Diyelim ki anne hastalandı, hastaneye yatmak zorunda kaldı ve çocuğa bakıcı baktı; ya da anne bir ara hastalandı ve çocuklarına annelik yapamadı. O dönemlerde tabii ki çocuklardaki bu süreç duruyor. Daha sonra anne iyileşti ve çocukları doğru bir biçimde büyütmeye başladı ama çocuğun enerjisi bu büyütme tutumuna uygun değil, altta fazla öfkeli bir yapı var, beklenenleri gerçekleştirecek bir şey oluşturamıyor. O zaman bu çaba istenen sonucu getirmiyor, çok yavaş getiriyor, enerji ile ilgili gelişiyor. Doğru şeyler istiyor olmanız çocuğun hemen onlara cevap vereceği anlamına gelmez. Bunun çocuğun enerji sisteminde o doğru istenen şeyi kabullenebilecek, onu yerine getirebilecek bir şeye dönüşmesi lazım. O da nasıl oluyor? Annenin çocukla kurduğu ilişki içinde oluyor. Bunu kuramadığı zaman süreç duruyor.
Öfke çocuğun içindeki sevgiyi, huzuru ya da sıcaklığı yeniden hissetme ihtiyacıyla onu bozan bir şeye karşı duyduğu öfke ile gerginliğin artması ile oluşan öfke ve kendiliğinden oluşan öfke, çocuğun yapısının nitelikleri itibariyle oluşan öfke birbirinden ayrı öfkelerdir.
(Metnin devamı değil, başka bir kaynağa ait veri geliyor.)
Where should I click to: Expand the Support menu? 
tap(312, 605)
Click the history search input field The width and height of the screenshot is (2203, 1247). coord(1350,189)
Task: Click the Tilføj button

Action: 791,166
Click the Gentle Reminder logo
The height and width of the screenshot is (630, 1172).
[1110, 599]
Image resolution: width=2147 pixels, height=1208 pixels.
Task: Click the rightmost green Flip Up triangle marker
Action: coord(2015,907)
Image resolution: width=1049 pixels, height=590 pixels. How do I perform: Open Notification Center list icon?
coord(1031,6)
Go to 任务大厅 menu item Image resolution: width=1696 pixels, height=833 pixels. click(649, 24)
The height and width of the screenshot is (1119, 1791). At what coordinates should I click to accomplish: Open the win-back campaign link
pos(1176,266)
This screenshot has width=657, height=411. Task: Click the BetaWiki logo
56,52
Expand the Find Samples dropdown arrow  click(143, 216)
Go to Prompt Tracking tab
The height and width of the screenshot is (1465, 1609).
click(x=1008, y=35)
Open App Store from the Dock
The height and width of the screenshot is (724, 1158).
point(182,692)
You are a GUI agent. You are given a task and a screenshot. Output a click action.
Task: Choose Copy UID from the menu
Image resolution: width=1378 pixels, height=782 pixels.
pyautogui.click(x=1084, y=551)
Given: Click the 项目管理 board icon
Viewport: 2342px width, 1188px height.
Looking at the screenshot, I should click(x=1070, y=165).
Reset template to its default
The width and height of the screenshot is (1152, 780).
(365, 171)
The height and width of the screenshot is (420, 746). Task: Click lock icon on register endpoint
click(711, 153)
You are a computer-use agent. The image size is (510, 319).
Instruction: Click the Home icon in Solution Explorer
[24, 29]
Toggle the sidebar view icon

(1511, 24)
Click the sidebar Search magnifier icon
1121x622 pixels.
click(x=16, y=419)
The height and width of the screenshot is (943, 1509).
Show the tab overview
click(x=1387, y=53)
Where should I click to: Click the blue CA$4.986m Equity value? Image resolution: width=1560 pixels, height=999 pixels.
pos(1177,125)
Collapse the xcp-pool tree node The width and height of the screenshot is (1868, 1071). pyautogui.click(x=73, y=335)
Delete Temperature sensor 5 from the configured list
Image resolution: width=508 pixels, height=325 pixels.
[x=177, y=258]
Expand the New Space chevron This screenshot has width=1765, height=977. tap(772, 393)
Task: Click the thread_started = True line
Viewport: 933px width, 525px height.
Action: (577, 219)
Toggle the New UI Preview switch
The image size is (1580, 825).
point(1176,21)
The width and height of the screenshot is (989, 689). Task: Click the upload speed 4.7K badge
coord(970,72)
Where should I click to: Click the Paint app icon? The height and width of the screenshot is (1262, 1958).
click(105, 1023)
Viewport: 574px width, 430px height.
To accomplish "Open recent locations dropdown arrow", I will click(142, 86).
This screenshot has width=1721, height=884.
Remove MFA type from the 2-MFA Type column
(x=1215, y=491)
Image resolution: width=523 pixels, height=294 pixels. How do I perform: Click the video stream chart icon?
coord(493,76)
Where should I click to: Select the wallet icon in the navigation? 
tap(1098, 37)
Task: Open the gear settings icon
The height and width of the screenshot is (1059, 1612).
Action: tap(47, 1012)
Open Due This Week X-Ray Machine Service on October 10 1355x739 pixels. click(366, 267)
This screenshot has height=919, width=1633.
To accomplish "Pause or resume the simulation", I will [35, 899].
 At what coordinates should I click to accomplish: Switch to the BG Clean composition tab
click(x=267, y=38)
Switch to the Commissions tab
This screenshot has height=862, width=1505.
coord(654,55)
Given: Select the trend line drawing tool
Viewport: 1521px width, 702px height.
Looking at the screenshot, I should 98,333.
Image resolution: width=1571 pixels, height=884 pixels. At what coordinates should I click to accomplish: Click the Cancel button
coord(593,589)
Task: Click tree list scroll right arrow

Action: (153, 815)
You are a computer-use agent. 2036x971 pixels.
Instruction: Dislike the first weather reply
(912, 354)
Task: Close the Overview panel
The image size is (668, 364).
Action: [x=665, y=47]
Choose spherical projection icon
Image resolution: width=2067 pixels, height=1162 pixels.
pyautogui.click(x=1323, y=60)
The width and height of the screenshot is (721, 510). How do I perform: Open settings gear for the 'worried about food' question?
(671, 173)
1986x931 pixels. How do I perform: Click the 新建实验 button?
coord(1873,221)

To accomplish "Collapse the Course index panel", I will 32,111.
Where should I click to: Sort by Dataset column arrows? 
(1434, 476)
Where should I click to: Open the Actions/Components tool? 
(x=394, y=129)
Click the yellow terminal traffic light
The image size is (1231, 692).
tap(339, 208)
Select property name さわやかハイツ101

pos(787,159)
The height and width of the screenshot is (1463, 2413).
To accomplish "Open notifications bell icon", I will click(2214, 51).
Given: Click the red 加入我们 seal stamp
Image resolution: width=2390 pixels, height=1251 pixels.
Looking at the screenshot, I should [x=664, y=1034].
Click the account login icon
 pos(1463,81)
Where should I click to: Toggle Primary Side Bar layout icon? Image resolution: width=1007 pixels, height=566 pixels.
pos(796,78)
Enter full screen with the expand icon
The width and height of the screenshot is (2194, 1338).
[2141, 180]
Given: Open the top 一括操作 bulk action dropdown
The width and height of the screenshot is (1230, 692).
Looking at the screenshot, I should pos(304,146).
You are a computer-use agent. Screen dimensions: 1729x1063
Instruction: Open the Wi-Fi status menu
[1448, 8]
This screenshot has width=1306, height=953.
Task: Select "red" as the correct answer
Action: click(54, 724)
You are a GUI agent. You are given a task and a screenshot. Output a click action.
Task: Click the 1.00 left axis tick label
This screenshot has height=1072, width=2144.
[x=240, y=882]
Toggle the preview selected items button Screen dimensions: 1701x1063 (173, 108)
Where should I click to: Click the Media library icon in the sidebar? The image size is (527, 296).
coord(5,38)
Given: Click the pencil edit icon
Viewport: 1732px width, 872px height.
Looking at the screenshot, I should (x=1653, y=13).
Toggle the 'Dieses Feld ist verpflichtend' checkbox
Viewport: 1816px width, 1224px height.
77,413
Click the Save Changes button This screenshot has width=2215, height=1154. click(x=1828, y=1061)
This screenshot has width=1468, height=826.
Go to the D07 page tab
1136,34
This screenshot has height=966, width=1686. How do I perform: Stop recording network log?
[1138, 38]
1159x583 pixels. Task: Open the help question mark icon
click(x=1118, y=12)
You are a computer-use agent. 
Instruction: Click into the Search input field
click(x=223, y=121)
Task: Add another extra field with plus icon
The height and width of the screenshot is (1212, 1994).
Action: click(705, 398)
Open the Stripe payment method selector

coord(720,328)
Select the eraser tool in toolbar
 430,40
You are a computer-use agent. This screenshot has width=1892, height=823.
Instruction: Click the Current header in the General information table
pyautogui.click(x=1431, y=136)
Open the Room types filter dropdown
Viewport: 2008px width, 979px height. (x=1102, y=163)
Eşinizi sevmek istiyorsanız, ona inanmak ve güvenmek istiyorsanız; onu, sevmenizi bozduğu zaman, ona duyduğunuz öfke aslında sevginizi muhafaza edebilmek için duyduğunuz bir öfkedir. Yani bu öfke sağlıklıdır. Bir insanda hayatın doğru gitmesi, bozulmasına izin vermemek üzere oluşan öfke, son derece sağlıklı bir öfkedir.
İnsanlar öfkeden şikâyet ederler, çocuk çok öfkeli diye çocuğu problemli diye tanımlarlar. Dinlendiğinde çocuğun öfkesi daha sağlıklı bir dünyaya ihtiyacın bir ifadesi olabilir. Buradaki problem çocuğun problemi değil, ananın-babanın problemidir. Onlar bir şeyleri doğru yapamıyorlar, çocuk da onlar bunu yapamadığı için buna öfke duyuyor. Bir de çocuğun yapısı primitif olduğu için gerçekliği kabul edemediği için gerçekliğe uygun olmadığı için oluşan bir öfke vardır. Çocukta işte bu ayrışmamış öfke demektir. Zaten o da çocuğun problemidir. Anne çocukla ilişki içinde olmadığı için bir türlü çözülemeyen ya da yardıma başvurulma nedenini oluşturan öfkedir. Öfkeyi demek ki böyle ayırmak lazım. Mesela bir insanın bir ortamda sağlıklı olarak öfke duyduğu şeyler ortam tarafından devamlı bir problem diye tarif ediliyorsa, insan hastalanır. İçinde bulunduğunuz ortam, ya da Türkiye’de bin bir türlü problem yaşıyoruz. Diktatörlüklerde olduğu gibi buna duyulan öfkeyi bir problem diye tarif edip öfkeyi cezalandıran bir tutum gösteriliyorsa, sistemde o zaman kişiliğin çökmesine, bozulmasına, geriye kaymasına, kalitenin düşmesine yol açar.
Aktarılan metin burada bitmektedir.